WE'VE MOVED!


As part of our big, new redesign of the Alliance for Justice website, the Justice Watch blog has moved. To be sure you're getting all the latest news about the fight for a fairer America, visit us at www.afj.org/blog

Wednesday, November 23, 2011

Corporate Court to Hear Argument in Robocall Case

On Monday, the Supreme Court will hear argument in the case of Mims v. Arrow Financial Services.  Arrow Financial Services (“Arrow”) is an originator, servicer, and collector of private student loans.  Marcus Mims claims that Arrow harassed him about student loan payments by repeatedly calling his cell phone with an automated dialing system and leaving prerecorded voicemails.  Mims sued in federal district court and argued that Arrow’s activity violated the Telephone Consumer Protection Act (TCPA), a statute passed by Congress to restrict the ability of companies to harass consumers over the phone.  The district court dismissed the complaint and the Eleventh Circuit upheld the dismissal on the grounds that Congress gave state courts exclusive jurisdiction over TCPA lawsuits and that, therefore, federal courts lack subject matter jurisdiction.  The Supreme Court granted Mims’ appeal.
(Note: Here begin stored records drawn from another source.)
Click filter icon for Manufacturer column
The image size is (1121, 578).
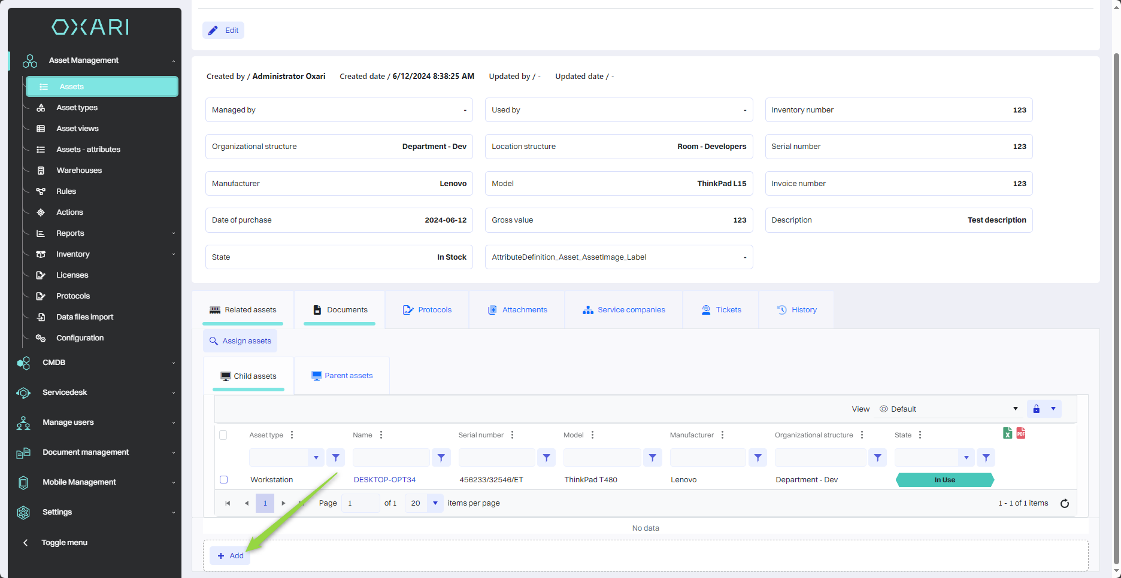click(758, 458)
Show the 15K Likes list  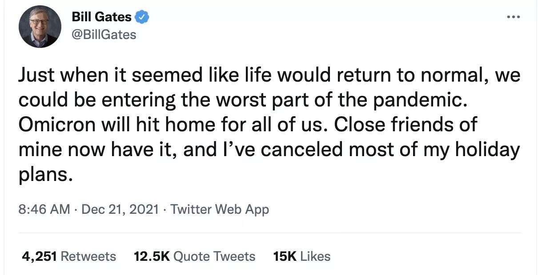(302, 256)
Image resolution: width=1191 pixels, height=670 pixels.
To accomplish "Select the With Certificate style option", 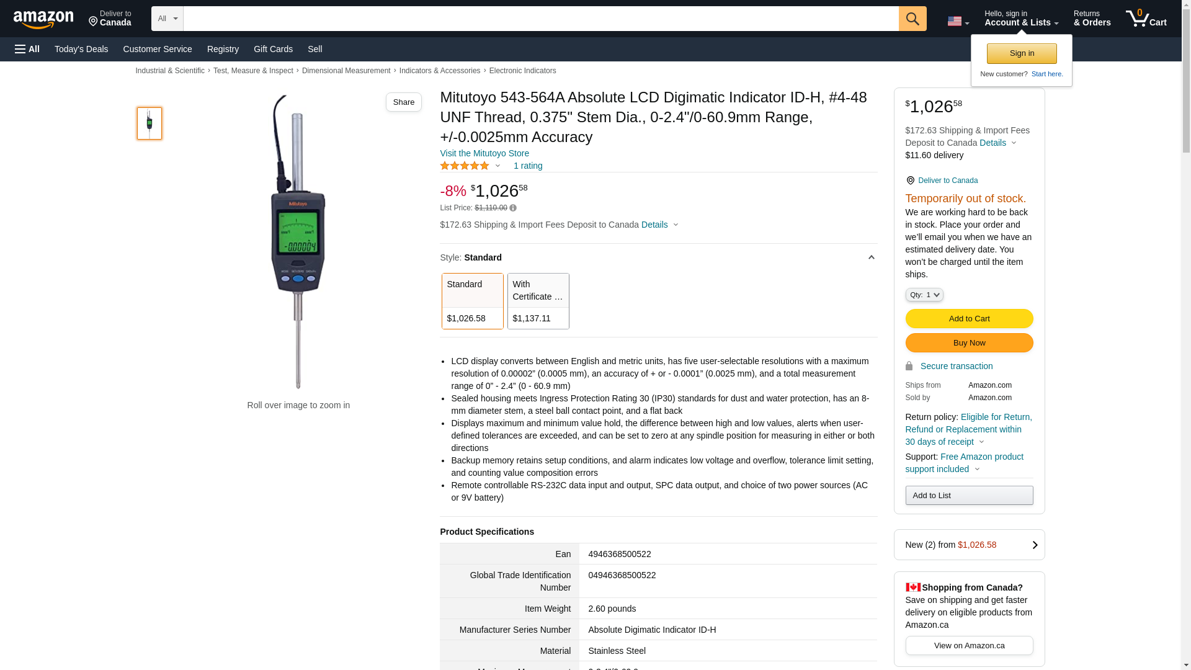I will coord(538,301).
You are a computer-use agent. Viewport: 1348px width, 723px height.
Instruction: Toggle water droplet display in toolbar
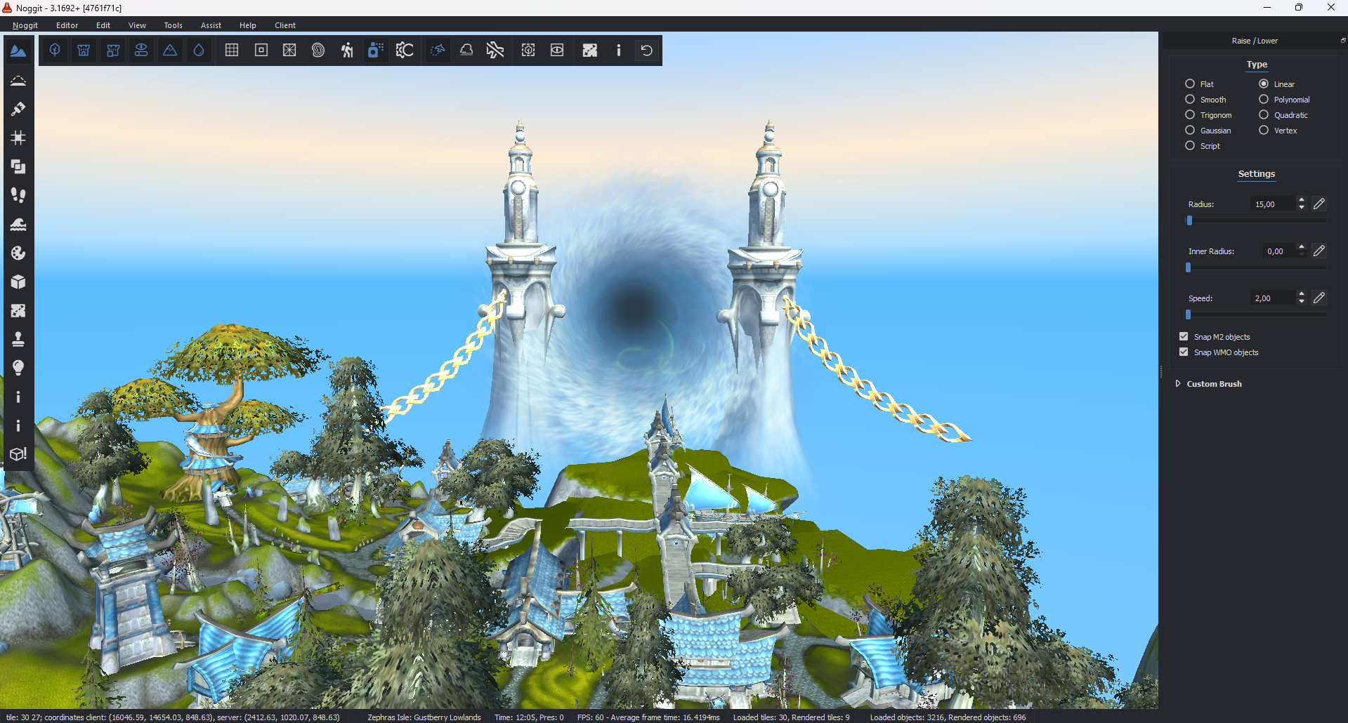tap(199, 51)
A brief filed by the National Association of Consumer Advocates (an AFJ member organization) and the National Consumer Law Center states that, “[n]otwithstanding Congress’s clearly stated intentions, extensive non-compliance by national and international telemarketing and related industries under the Telephone Consumer Protection Act, 47 U.S.C. § 227 (TCPA) is not at all uncommon.”  The organizations added that “this unfortunate state of affairs is the failure of the TCPA’s private right of action, § 227(b)(3), to provide the vigorous enforcement and effective deterrence mechanism that Congress envisioned when it adopted this law.” 

The result of the Eleventh Circuit’s rule, according to the brief, is that differing state standards apply to the TCPA that unfairly disadvantage some state residents.  “Differences in degrees of federal consumer protection based on state residency are unacceptable; that the TCPA’s minimal standards of privacy are unenforceable now in at least two states – Maryland and Texas – is a result that should attain only with the explicit and unambiguous Congressional approval that is lacking here.” 

If the Supreme Court sides with Arrow, consumers will be far less capable of holding companies accountable for unlawful telephone harassment in federal court and might enjoy weaker consumer protections based on the state in which they live.